Excerpt from a dataset:
** begin **
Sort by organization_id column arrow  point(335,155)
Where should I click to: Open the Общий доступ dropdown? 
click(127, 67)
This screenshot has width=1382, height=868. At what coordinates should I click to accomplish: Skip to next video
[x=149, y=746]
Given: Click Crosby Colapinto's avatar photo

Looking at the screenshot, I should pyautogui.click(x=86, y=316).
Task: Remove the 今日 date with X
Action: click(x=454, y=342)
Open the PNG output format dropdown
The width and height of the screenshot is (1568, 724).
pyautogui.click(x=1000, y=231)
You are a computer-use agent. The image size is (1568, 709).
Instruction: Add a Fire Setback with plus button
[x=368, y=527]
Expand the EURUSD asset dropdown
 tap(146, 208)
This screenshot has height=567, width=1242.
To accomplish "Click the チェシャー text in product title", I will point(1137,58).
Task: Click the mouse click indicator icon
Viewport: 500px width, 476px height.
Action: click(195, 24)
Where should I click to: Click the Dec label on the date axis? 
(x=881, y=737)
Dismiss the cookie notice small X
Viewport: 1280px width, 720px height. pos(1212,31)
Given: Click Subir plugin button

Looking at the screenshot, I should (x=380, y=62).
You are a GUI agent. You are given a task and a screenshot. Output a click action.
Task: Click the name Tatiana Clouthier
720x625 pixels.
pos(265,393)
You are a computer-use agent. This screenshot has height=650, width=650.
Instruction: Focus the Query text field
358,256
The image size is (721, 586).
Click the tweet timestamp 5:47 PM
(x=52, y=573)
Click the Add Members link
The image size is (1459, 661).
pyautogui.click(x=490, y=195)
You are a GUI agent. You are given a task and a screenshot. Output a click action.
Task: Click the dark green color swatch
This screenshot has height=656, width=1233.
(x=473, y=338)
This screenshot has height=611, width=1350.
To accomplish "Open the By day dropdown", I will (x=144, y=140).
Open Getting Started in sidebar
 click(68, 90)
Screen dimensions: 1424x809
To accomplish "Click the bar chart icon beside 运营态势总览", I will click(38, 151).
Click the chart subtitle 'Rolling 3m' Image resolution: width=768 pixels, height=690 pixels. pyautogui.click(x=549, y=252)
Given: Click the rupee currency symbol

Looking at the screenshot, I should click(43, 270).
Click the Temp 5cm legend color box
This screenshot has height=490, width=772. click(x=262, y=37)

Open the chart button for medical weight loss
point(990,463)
** end **
__EXERCISE INSTRUCTIONS__: Copy the records without alteration, from the line containing "Where should I click to: Open" through the line containing "pos(265,393)", including both of those lines.

__PROBLEM SOLUTION__:
Where should I click to: Open the Общий доступ dropdown? 
click(127, 67)
This screenshot has width=1382, height=868. At what coordinates should I click to accomplish: Skip to next video
[x=149, y=746]
Given: Click Crosby Colapinto's avatar photo

Looking at the screenshot, I should pyautogui.click(x=86, y=316).
Task: Remove the 今日 date with X
Action: click(x=454, y=342)
Open the PNG output format dropdown
The width and height of the screenshot is (1568, 724).
pyautogui.click(x=1000, y=231)
You are a computer-use agent. The image size is (1568, 709).
Instruction: Add a Fire Setback with plus button
[x=368, y=527]
Expand the EURUSD asset dropdown
 tap(146, 208)
This screenshot has height=567, width=1242.
To accomplish "Click the チェシャー text in product title", I will point(1137,58).
Task: Click the mouse click indicator icon
Viewport: 500px width, 476px height.
Action: click(195, 24)
Where should I click to: Click the Dec label on the date axis? 
(x=881, y=737)
Dismiss the cookie notice small X
Viewport: 1280px width, 720px height. pos(1212,31)
Given: Click Subir plugin button

Looking at the screenshot, I should (x=380, y=62).
You are a GUI agent. You are given a task and a screenshot. Output a click action.
Task: Click the name Tatiana Clouthier
720x625 pixels.
pos(265,393)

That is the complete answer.